The Senate of Pakistan voted on the no-trust motion against Chairman Sadiq Sanjrani. The motion was rejected with 50 votes in favour, falling only 3 votes short of the required 53 to pass the motion. This result came as a shock to most as 64 Senators had previously stood in favour of tabling the resolution.

It is unfortunate that instead of providing constructive criticism to help improve the state of affairs, members of the Upper House are acting upon petty commentary. We were willing to let things stay the way they were when, for the last decade, consistently corrupt governments were in power. However, now that we finally have a government that, despite its many flaws, has stated that it is working on undoing all the harm that has been done to the country, we are quick to criticize it. We never miss an opportunity to point out flaws we think their policies might have and looking for someone to blame.

During an interview after the vote, Senator Hasil Bizenjo, the selection to replace Chairman Sadiq Sanjrani, was asked how the vote fell through against his hopes. He replied by saying that this was the doing of the “establishment”. He said that the Director General Inter-Services Intelligence (ISI) is behind the surprising change of heart of 14 Senate members.

Is this who we want leading the Upper House? Someone who would blame another institution of the government for their loss without any evidence to back up the claim? Someone who made that uncalled for claim publically as a distinguished member of the Upper House? Logic demands that before pointing fingers at others, they take a look at their own house and how united it stands. Even if there was an outside influence behind the change of heart of the 14 members, doesn’t it make more sense to look into why it was so easy for said influence to persuade them?

Lastly, while we make commentary on the Vote of No-Confidence turning into a Vote of Confidence for Chairman Sadiq Sanjrani, we also need to discuss the reasons why the resolution was tabled in the first place. What were the reasons why they were no longer confident in his abilities despite having elected him Chairman? What was the end goal in mind?

For example, the PPP were among Chairman Sanjrani’s biggest supporters when he was elected. What caused this change of heart? Was it national interest or personal interest? Knowing their leadership, the latter is much more likely. And therein lies the problem. So many of those criticizing are more often than not doing so with their own vested interests in mind. These are questions that we can only ever hope to get answers to.

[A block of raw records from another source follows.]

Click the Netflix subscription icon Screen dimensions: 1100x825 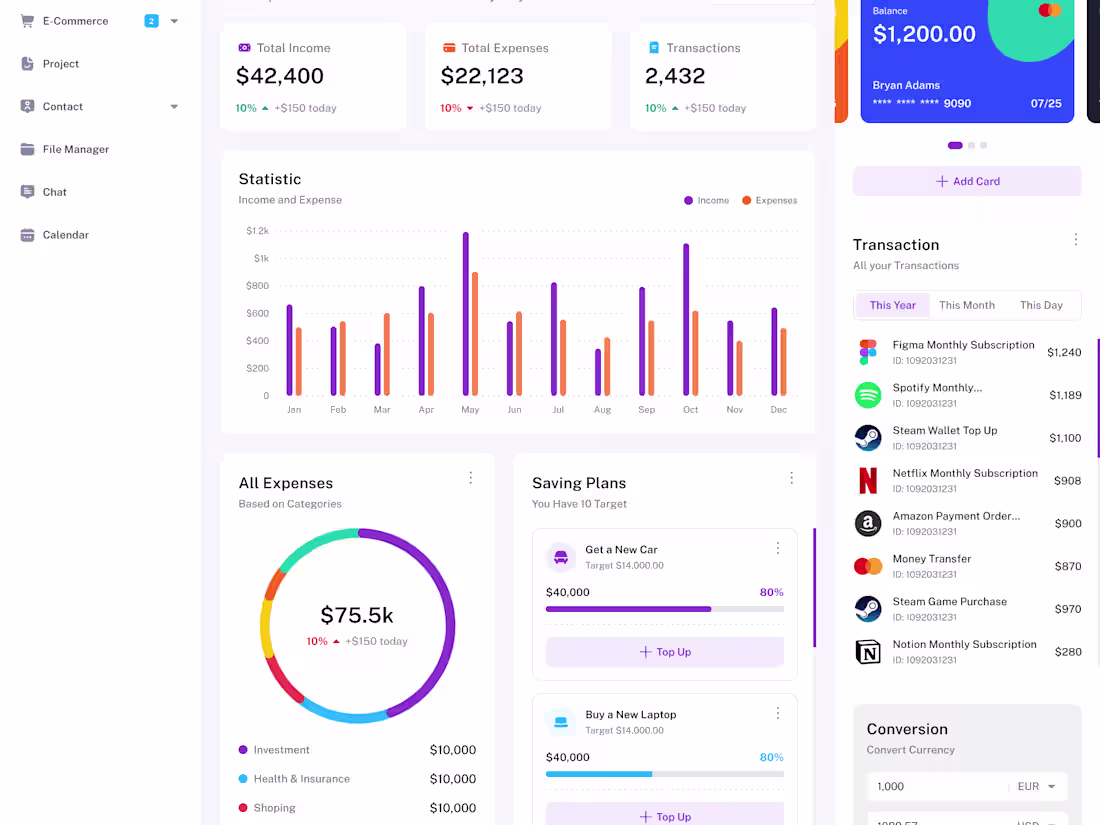[x=867, y=480]
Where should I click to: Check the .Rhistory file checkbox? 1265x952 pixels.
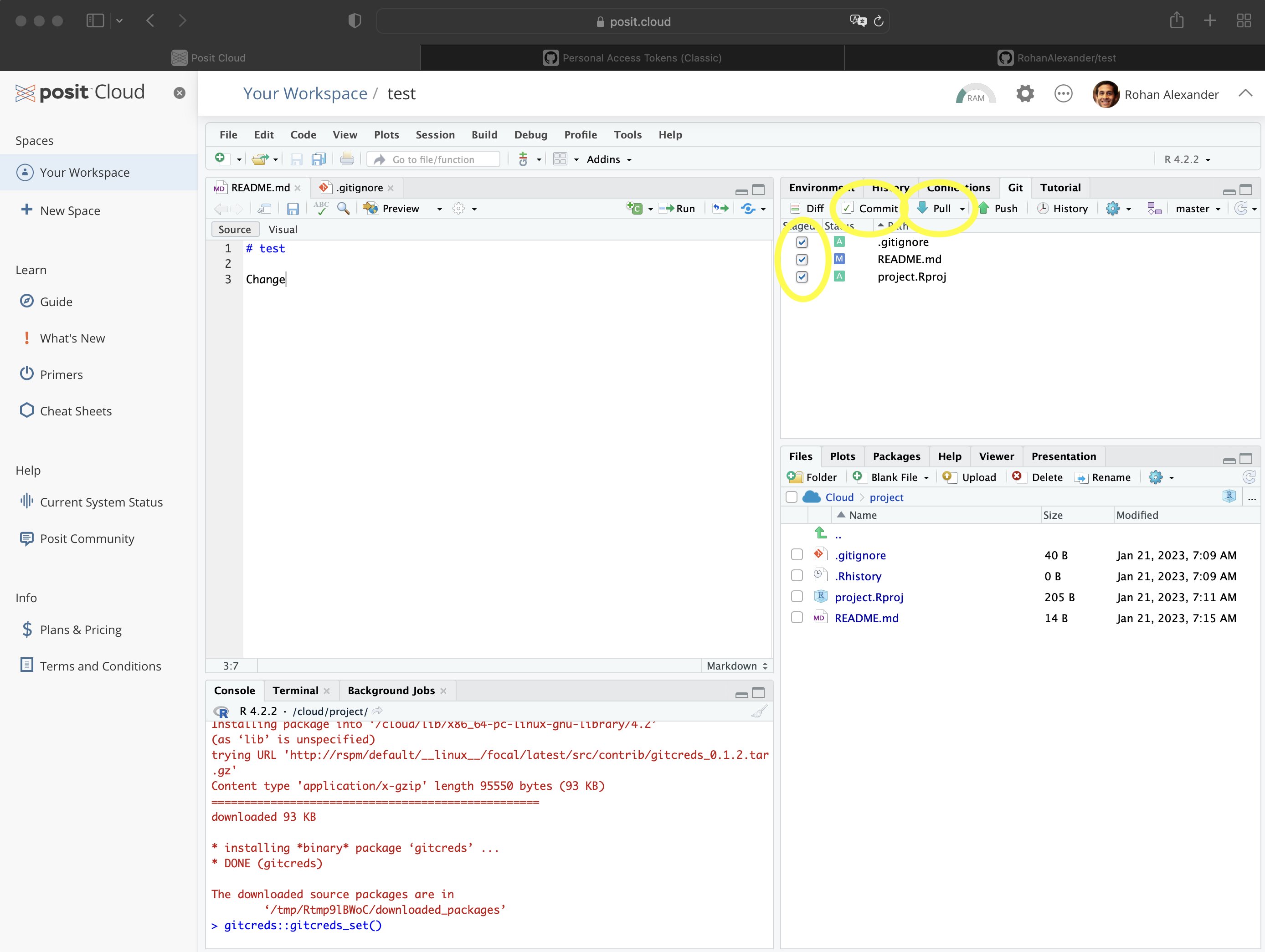[797, 576]
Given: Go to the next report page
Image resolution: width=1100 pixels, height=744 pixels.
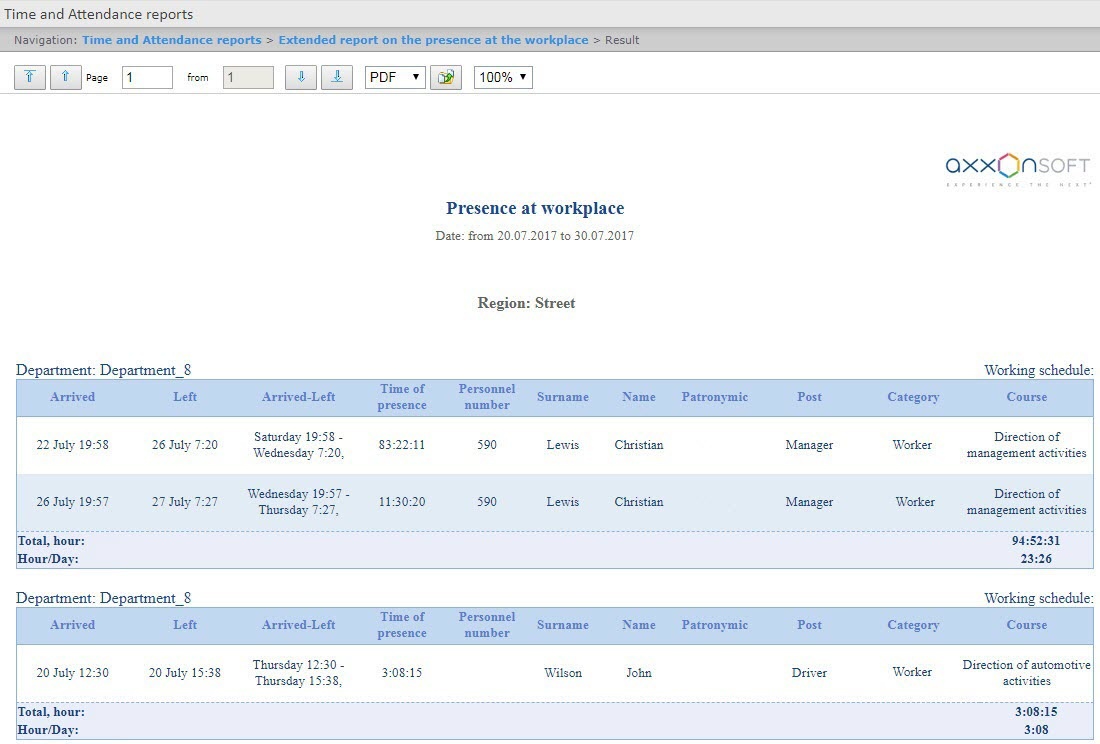Looking at the screenshot, I should (301, 77).
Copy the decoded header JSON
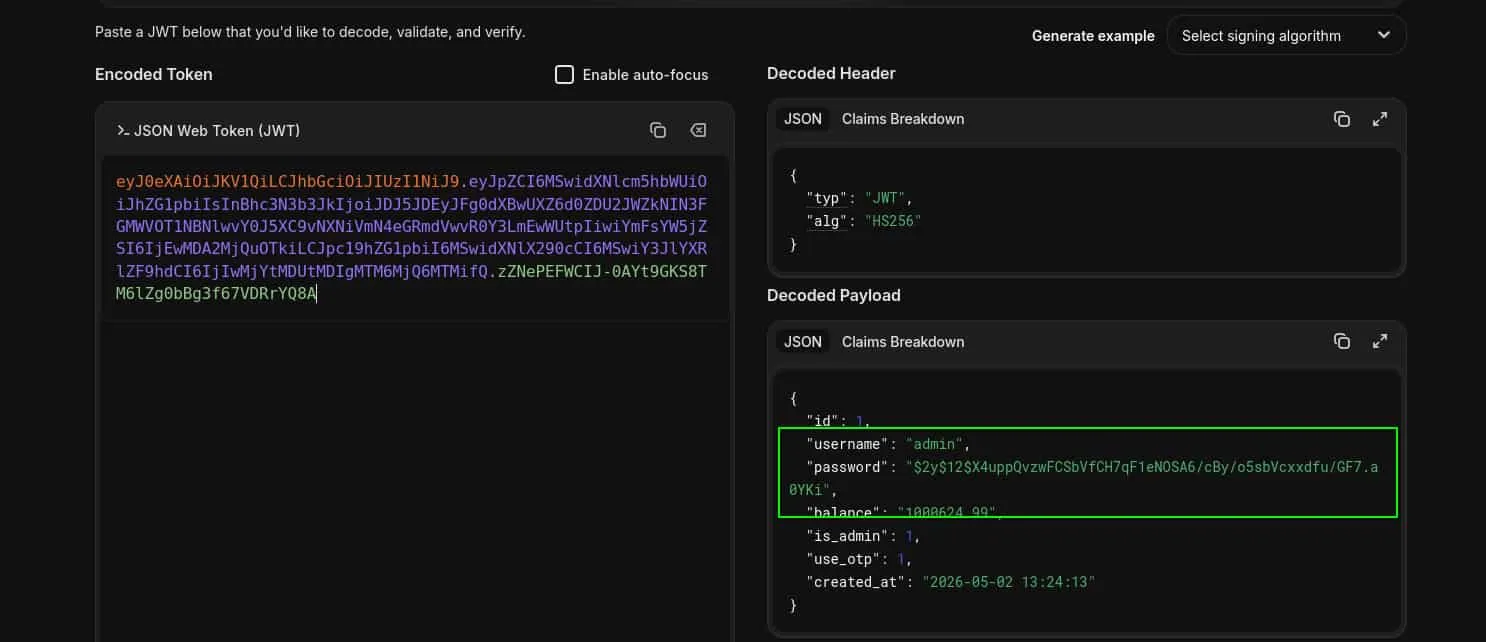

Not that criticism of the government or any policymakers is always unwarranted or incorrect. Criticizing the government is a right of every citizen of the State in case of underperformance. Constructive criticism helps the government improve as long as it aims to serve the public that has elected it. However, when criticizing, it is important that we refrain from resorting to extremes. With our right to criticize the government, also comes our responsibility to wait for it to act upon said criticism. We survived through two corrupt governments in the last decade. We can give the present one a chance too when it has proven to have lesser vested interests, if any.